Till now, intensive work has demonstrated that silicon (Si) NWAs exhibit excellent light absorption, particularly in the short wavelength region. But to maintain high absorption, high filling ratio for NW arrays is required.^[4] After introducing these high filling ratio Si nanostructures, conformal deposition of the transparent electrodes over the nanostructure surface becomes a challenge.^[5] These factors increase the complexity and manufacturing cost of device fabrication.

To tackle this issue, in this report we fabricate diluted Si NW by metal-assisted chemical etching (MACE). To increase the absorption of the Si NW, we add a transparent SiO₂ coating to the outer layer of Si NW. We demonstrate experimentally and theoretically that the transparent dielectric coating can be used for strongly enhancing absorption in the core Si NWs for a broad wavelength range. Furthermore, at the optimized thickness of the dielectric shell, the strong light absorption in the NWs can be achieved to be more than 1.7 times that in the completely uncoated Si NWs. Hence, the addition of the transparent SiO₂ shell over the Si NW can reduce the complexity and manufacturing cost, which is greatly useful in guiding the design and fabrication of high-efficiency low-cost Si NW array solar cells.

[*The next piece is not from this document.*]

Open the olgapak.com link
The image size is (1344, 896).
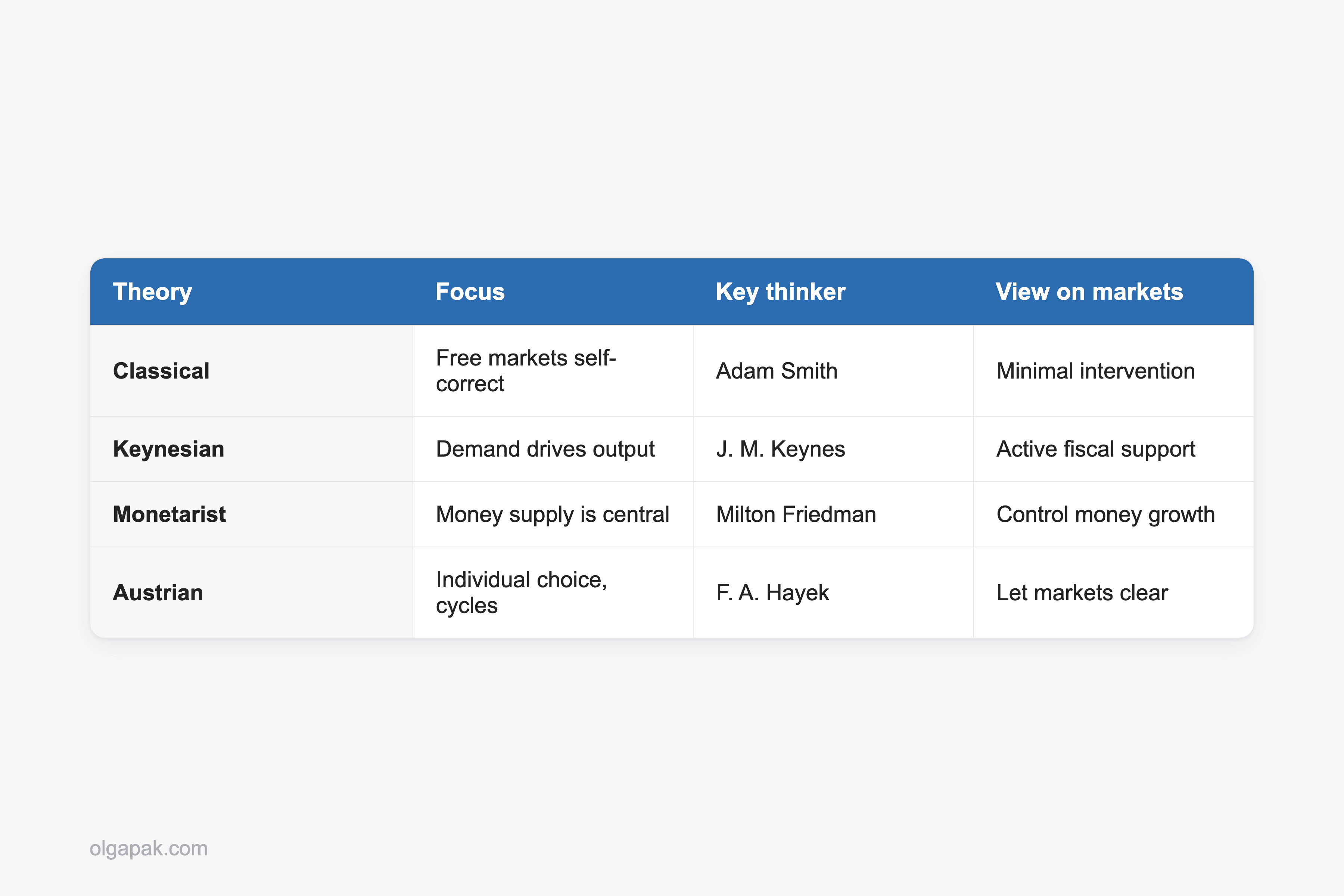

For the experimental investigations, we obtain the ordered arrays of Si NWs by the nanosphere lithography (NSL) assisted MACE.^[6–8] The substrates used in this study were n-type Si (100) (ρ ∼ 3 Ω · cm). After the Si substrates were degreased by ultrasonic cleaning in acetone, polystyrene (PS) colloidal sphere monolayer was prepared by gas/liquid interface self-assembly method. The original diameters of PS spheres were 500 nm. After that, the Si substrate with PS sphere template was transported into the reactive ion etching (RIE) region. By an anisotropic etching under an oxygen (O₂) flow rate of 16.5 sccm, a pressure of 2.0 Pa, and an RF power of 100 W, the diameter of PS sphere was reduced. Then, a Ti(2 nm)/Au(25 nm) bilayer film was prepared onto the Si substrate by thermal evaporation. Subsequently, the PS sphere was removed from the substrate by ultra-sonication in toluene and the ordered catalytic metal meshes were formed. Then Si NWAs were prepared by MACE in a mixture of etching solution (10:2:10, v/v/v, HF/H₂O₂/H₂O). The SiO₂ layer was deposited onto the outer surface of the prepared Si NW at 300 °C, and onto the NWs by atomic layer deposition (ALD). The morphology of the prepared Si NWAs with SiO₂ shell is shown in Fig. 1(a). The broadband optical reflection measurements were performed in a wavelength range of 400 nm< λ < 1000 nm via a Zeiss optical microscope equipped with an optical probe. In the measurements, the unpolarized light was focused on a sample by a 20 × objective. The focused square spot has an area of 20 μm × 20 μm. The reflection light was collected with the same objective lens and detected by a spectrometer. The theoretical study of the optical response of SiNWs was performed through electromagnetic simulation by using the finite-difference time-domain (FDTD) method, which has been presented in detail elsewhere. The three-dimensional (3D) optical simulations were carried out by using the software package FDTD Solutions (Lumerical, Inc.). A hexagonally arranged column array was proposed as the unit cell to model the periodic Si NW as fabricated by MACE (Fig. 1(b)). The complex refractive indices used to describe the optical property of materials (i.e., SiO₂, Si) in this simulation are taken from the Ioffe n & k Database.^[9]

Fig. 1.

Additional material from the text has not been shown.